Die Zukunft der Energieversorgung - nachhaltig und regenerativ

Wasserstoff kann als zukünftiger Kraftstoff dazu beitragen, die Umwelt nachhaltig zu schonen.

Ein schonender Umgang mit der Natur ist allein deswegen sinnvoll, weil der zunehmender Energieverbrauch sowie das stetige Bevölkerungswachstum die Natur ohnehin schon bis an ihre Grenze belastet. Letztlich kann sich die Menschheit damit selber einen Gefallen tun, wenn sie Energie effizienter nutzt und schadstoffarme bzw. schadstofffreie Kraftstoffe verwendet. 

Für die künftige Energieversorgung bieten sich als Möglichkeiten für eine kurz- und mittelfristige Schadstoff-Reduzierung zwei Wege an:

1. Die eine Variante ist die weitere Optimierung bereits vorhandener Techniken.
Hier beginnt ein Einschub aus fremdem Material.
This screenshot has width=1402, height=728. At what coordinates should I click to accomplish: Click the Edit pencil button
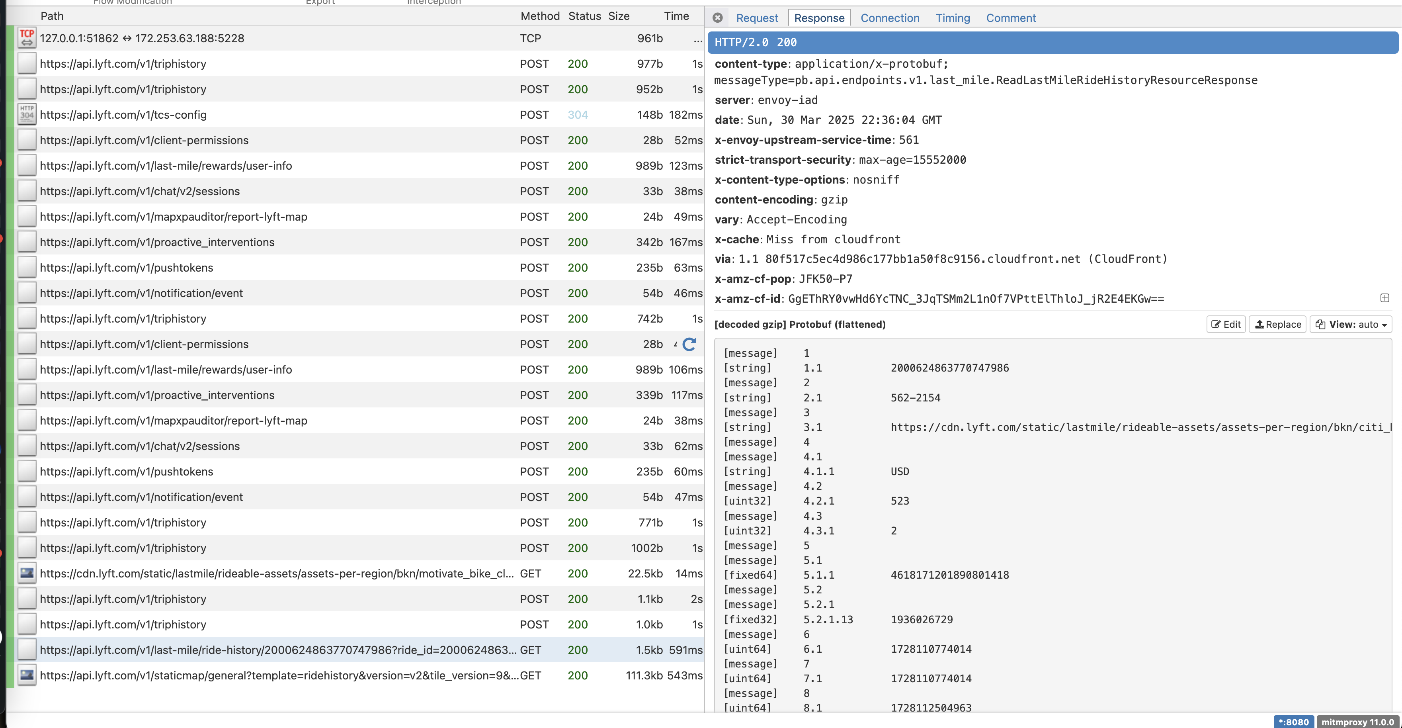[x=1226, y=325]
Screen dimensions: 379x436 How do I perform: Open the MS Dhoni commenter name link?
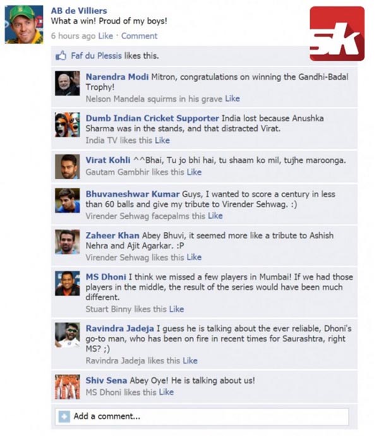click(x=105, y=277)
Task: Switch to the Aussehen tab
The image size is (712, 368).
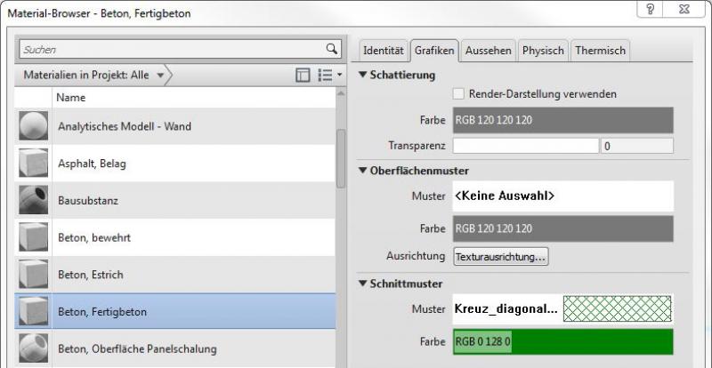Action: (x=488, y=51)
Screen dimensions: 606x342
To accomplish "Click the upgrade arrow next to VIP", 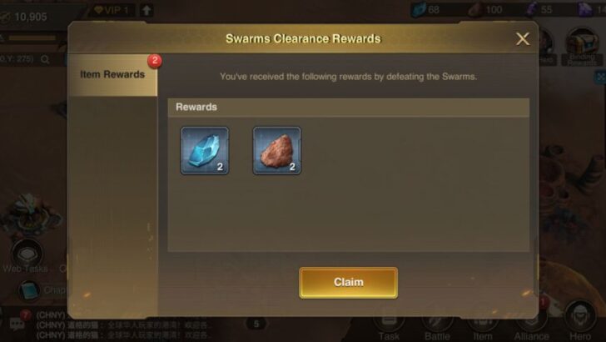I will [x=147, y=11].
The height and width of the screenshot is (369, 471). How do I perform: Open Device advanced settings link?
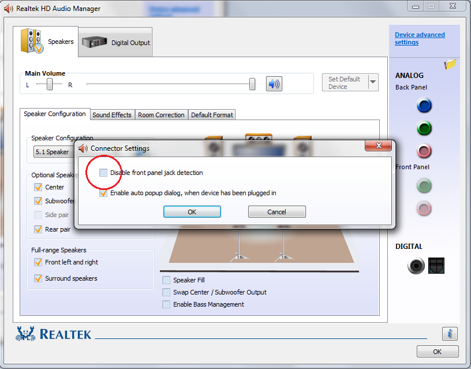420,38
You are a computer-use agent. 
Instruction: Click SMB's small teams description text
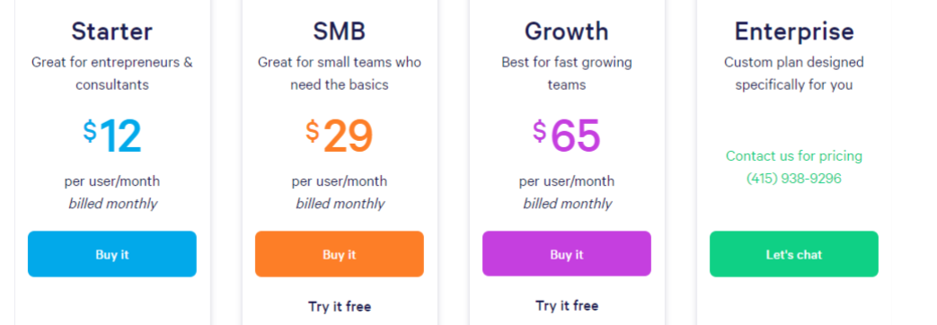340,74
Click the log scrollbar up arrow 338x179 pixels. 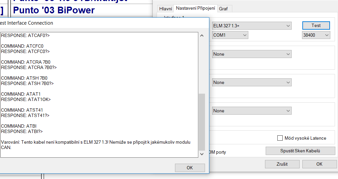tap(202, 36)
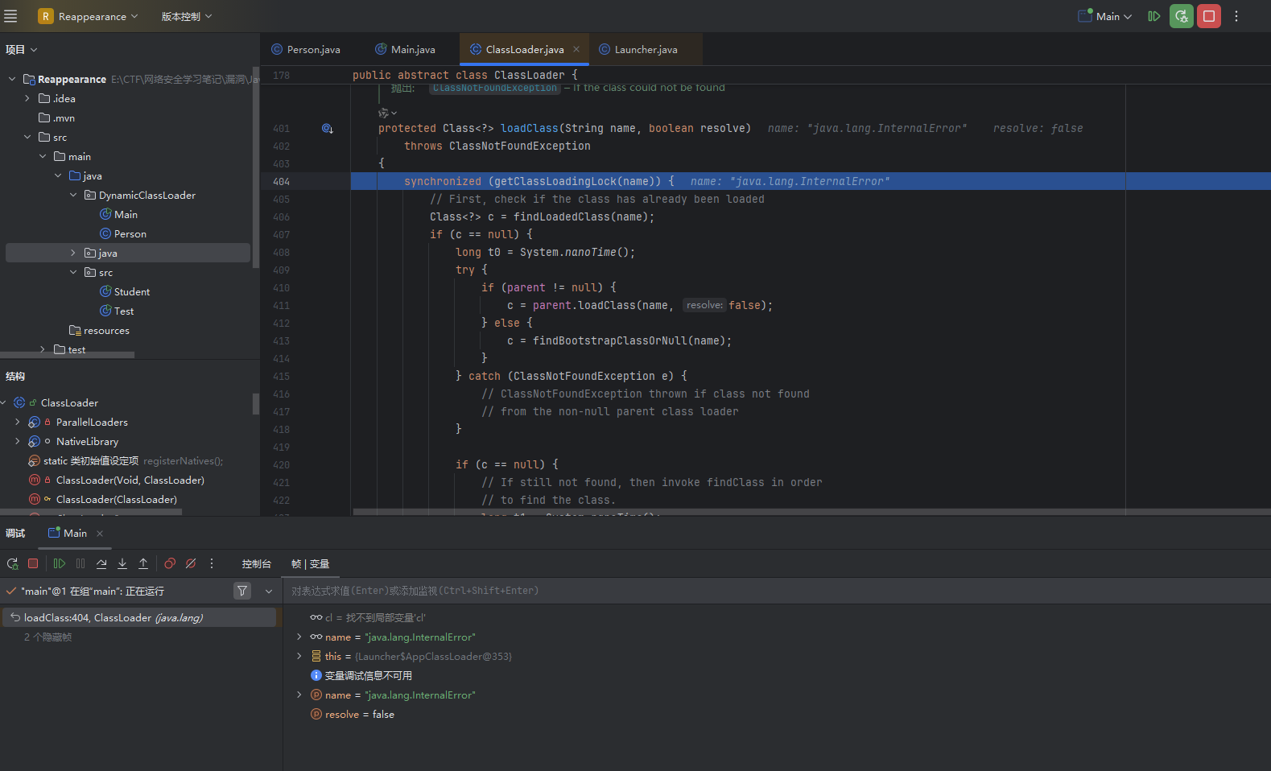Click Step Over in the debug toolbar
This screenshot has height=771, width=1271.
click(101, 564)
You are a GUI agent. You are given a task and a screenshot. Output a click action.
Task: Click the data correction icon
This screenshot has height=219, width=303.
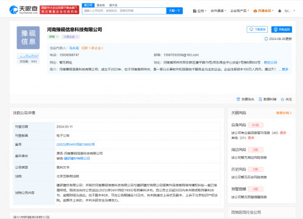pyautogui.click(x=261, y=99)
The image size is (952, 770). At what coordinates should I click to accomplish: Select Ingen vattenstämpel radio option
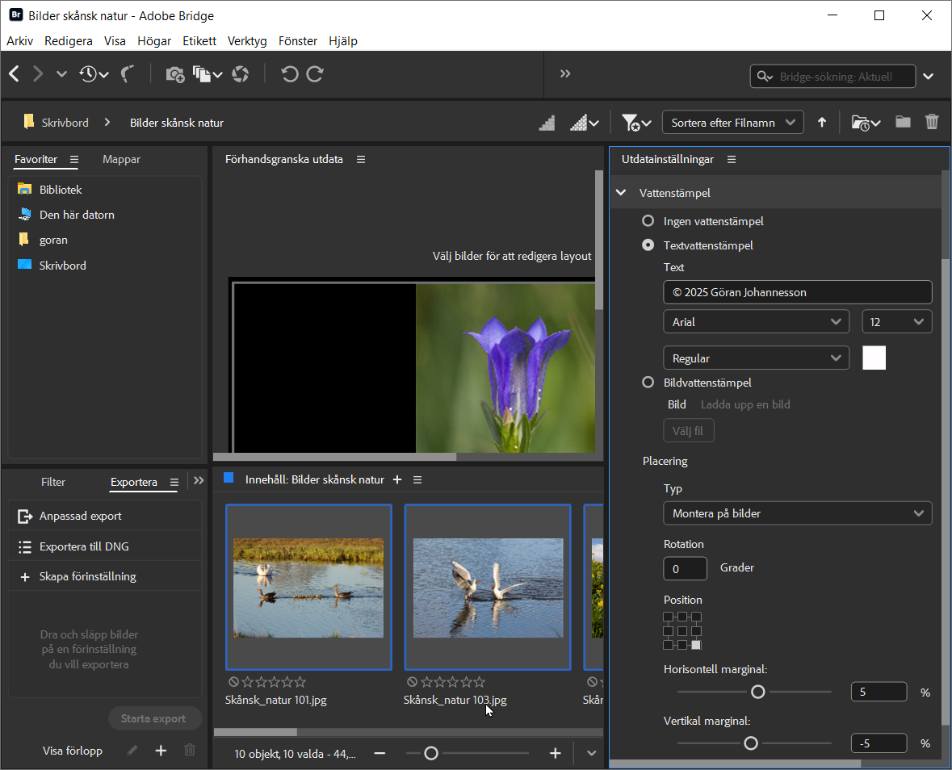(648, 221)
Dies wäre der Versuch, bereits voll ausgereifte Technologien, die bereits über 100 Jahre an Entwicklung hinter sich haben, so zu verbessern, dass die Effizienz noch weiter steigt und die Emissionen noch weiter sinken. Dies bringt jedoch erhebliche Schwierigkeiten mit sich, weil die Potentiale schon weitestgehend ausgereizt sind. Die Motoren- und Anlagen-Techniken stoßen bereits jetzt an Grenzen, so dass eine weitere Anhebung der Wirkungsgrade nur noch geringfügig möglich ist.

2. Die andere Variante ist die verstärkte Nutzung noch nicht vollständig etablierter Energieträger wie z. B. Biodiesel, Rapsöl, Erdgas, Flüssiggas und Methanol. Die Technik für derartige Kraftstoffe ist bereits vorhanden, jedoch noch nicht so weit ausgereift wie bei Benzin und Dieselöl. Hier bietet sich die Möglichkeit, mit sofortiger Wirkung den Schadstoff-Ausstoß zu verringern, weil selbst Erdgas umweltschonender verbrennt als Erdöl. Darüber hinaus können auf diesem Weg die Mineralöl-Vorkommen geschont werden, damit diese noch möglichst lange für andere (sinnvollere) Zwecke genutzt werden können.